Problem to solve:
Once you reach the line that contains "Nandan, Brij (309, 892)", retype it and every line after it exactly, ending with the last line of the entries.

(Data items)
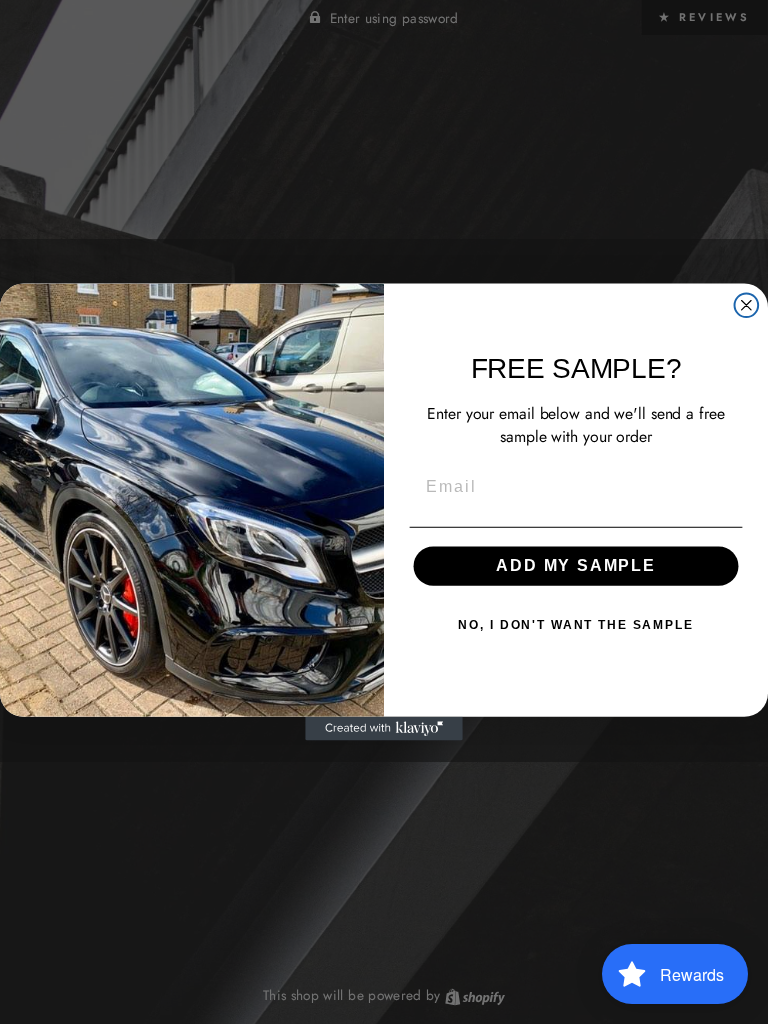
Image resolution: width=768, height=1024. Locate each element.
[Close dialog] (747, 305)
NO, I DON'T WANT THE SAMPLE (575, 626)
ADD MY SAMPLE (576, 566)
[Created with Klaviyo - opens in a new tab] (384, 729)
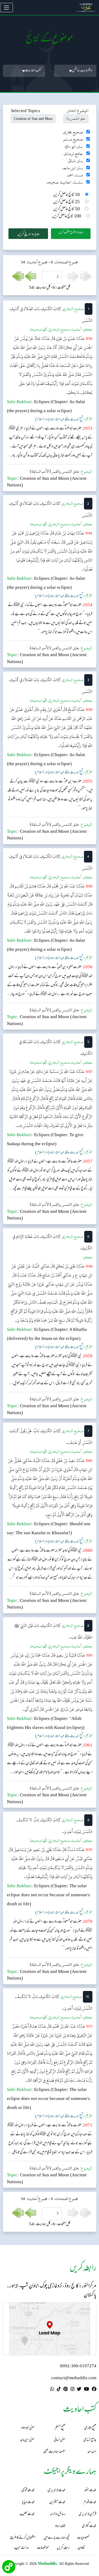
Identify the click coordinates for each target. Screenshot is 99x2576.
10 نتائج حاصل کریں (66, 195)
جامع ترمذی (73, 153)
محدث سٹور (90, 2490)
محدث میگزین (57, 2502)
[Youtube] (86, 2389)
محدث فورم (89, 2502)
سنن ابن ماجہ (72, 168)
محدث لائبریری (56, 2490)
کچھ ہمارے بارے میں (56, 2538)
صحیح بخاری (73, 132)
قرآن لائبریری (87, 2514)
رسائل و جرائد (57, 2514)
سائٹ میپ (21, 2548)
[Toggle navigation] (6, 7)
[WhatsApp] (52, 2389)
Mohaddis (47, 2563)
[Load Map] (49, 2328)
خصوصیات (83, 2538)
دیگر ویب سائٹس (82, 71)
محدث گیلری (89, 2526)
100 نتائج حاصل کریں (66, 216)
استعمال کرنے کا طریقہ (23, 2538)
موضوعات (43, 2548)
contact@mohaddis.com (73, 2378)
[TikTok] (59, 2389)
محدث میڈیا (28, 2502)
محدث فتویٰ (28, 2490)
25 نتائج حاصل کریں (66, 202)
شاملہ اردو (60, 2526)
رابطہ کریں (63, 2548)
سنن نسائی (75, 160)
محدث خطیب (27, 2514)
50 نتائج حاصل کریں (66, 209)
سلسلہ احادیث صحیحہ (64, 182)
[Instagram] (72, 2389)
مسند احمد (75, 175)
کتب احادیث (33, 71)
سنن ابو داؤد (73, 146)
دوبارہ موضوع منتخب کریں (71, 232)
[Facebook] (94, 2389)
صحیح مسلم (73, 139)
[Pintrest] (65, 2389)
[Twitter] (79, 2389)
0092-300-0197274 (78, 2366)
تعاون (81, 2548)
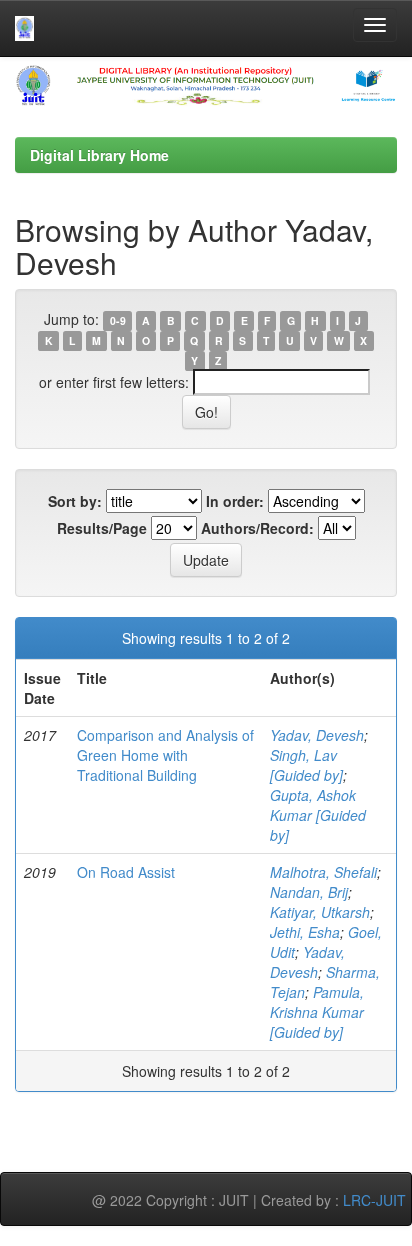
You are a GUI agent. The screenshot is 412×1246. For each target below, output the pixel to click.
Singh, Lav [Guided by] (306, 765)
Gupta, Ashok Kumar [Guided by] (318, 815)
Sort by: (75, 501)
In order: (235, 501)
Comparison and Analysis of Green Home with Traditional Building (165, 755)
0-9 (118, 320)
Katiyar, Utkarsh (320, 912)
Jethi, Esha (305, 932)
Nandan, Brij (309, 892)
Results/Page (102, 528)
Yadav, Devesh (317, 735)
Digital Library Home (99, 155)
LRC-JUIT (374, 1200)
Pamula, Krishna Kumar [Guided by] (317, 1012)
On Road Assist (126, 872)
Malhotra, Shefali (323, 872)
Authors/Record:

Solution to this problem:
Nandan, Brij (309, 892)
Results/Page (102, 528)
Yadav, Devesh (317, 735)
Digital Library Home (99, 155)
LRC-JUIT (374, 1200)
Pamula, Krishna Kumar [Guided by] (317, 1012)
On Road Assist (126, 872)
Malhotra, Shefali (323, 872)
Authors/Record:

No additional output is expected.